» **EXERCISE INSTRUCTIONS**:
Find the line that contains "Viewport: 1490px width, 689px height."; then retype it and each line after it, exactly, through the final line of the data below.

Stored dataset items:

*** Begin section ***

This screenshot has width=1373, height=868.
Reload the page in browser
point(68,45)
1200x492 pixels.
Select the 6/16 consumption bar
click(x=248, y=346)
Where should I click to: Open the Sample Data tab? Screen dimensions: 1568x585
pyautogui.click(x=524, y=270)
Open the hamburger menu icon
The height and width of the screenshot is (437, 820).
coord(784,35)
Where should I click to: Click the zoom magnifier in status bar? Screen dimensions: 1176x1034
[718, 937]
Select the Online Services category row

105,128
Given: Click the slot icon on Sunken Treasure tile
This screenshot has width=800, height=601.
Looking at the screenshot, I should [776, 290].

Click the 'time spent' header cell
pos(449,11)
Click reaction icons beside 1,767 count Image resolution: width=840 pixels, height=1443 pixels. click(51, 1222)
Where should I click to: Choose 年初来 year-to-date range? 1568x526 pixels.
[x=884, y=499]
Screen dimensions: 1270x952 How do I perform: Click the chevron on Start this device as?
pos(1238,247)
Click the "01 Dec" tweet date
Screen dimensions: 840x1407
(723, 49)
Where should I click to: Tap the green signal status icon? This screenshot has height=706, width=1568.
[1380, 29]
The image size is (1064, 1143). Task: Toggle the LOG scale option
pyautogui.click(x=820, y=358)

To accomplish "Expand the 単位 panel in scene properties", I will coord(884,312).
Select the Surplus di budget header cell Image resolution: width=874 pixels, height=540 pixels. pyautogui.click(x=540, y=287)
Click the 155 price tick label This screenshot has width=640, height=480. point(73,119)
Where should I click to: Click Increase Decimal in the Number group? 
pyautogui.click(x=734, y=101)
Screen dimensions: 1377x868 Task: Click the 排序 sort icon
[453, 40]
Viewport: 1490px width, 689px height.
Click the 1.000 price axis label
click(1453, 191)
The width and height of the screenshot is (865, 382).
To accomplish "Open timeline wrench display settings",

*** End section ***

» **FINISHED EXERCISE**:
Viewport: 1490px width, 689px height.
Click the 1.000 price axis label
click(1453, 191)
The width and height of the screenshot is (865, 382).
To accomplish "Open timeline wrench display settings",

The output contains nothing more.